India’s total assets under management in the mutual fund industry were Rs5.4 trillion in August. This came down to Rs5.2 trillion in September.

“There a liquidity problem but we don’t see any credit crunch," said Ritesh Jain, head of fixed income at Principal PNB Asset Management Co. Pvt. Ltd, which manages about Rs10,000 crore worth of assets.

Liquid-plus funds had a particularly tough time in the previous week with 33 of 291 of such funds declining in value between Wednesday and Friday. Fund managers had to sell some assets below cost price due to heavy redemption by banks and firms, said industry analysts, dubbing this a rare occurrence for such schemes.

Market watchPeople outside the BSE building. Investors fear liquid and liquid-plus funds could be sitting on huge losses. PTI

“The very essence of money market funds is that they don’t dip below par," said Dhirendra Kumar, chief executive of Value Research India Pvt. Ltd, a mutual funds research firm.

While liquid funds can mark to market up to 10% of their assets, liquid-plus funds can have more assets marked to market, an accounting practice of assigning a value to a position held in a financial instrument based on the current market price for that instrument.

In liquid funds, the drop in net asset value (NAV) is not as stark as in the liquid-plus funds because of the 10% cap on the accounting practice of marking to market its assets under management.

“Though there is no regulatory diktat on it, most liquid-plus funds also keep only a small portion of their portfolio in instruments that are marked to market," said a fund manager who didn’t wish to be named.

The fear, thus, is that many of these liquid and liquid-plus funds could be sitting on huge losses in the rest of their portfolio, which is held to maturity.
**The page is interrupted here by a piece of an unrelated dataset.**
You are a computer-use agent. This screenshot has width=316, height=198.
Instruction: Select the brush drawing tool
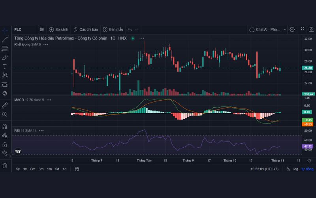(x=5, y=58)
If the liquidity crunch continues for long, the funds may have to recognize the losses and pass them on to the investor. Else, the funds themselves will have to make good the losses by injecting cash in the scheme.

Most fund houses have a small capital base, sometimes as low as Rs10 crore, which would prove insufficient as losses could be more. In the current scenario, when short-term rates have risen by 400 basis points in three months, a six-month maturity portfolio would be out of money by 2%. One basis point is one-hundredth of a percentage point.

“Getting a bank line (of credit) is not easy," said Ganti Murthy, debt fund manager at SBI Funds Management Pvt. Ltd. “Banks are facing liquidity tightness themselves."

Markets regulator Securities and Exchange Board of India, or Sebi, does not call for capital protection in the liquid-plus schemes currently available. But, according to analysts, it has been taken for granted that fund managers handling such schemes would invest in a combination of papers to ensure NAVs are maintained above par value in normal times.

But these are unusual times, and redemption by firms and banks have risen sharply, said many fund managers.

“Nobody has money to buy these assets," said Ashish Nigam, head of fixed income at Religare Aegon Asset Management Co. Pvt. Ltd, which is yet to launch any scheme.

As overnight lending rates rose, banks redeemed their liquid-plus schemes to be able to lend to other banks at higher rates in the inter-bank money market.

Interest rates on the overnight inter-bank call money market crossed 20% on Friday, the highest since April 2007, as banks rushed to borrow from each other to tide over their temporary asset-liability mismatches. Since then it has come down after the cash reserve ratio (CRR, or the balance banks need to maintain with the central bank) cut.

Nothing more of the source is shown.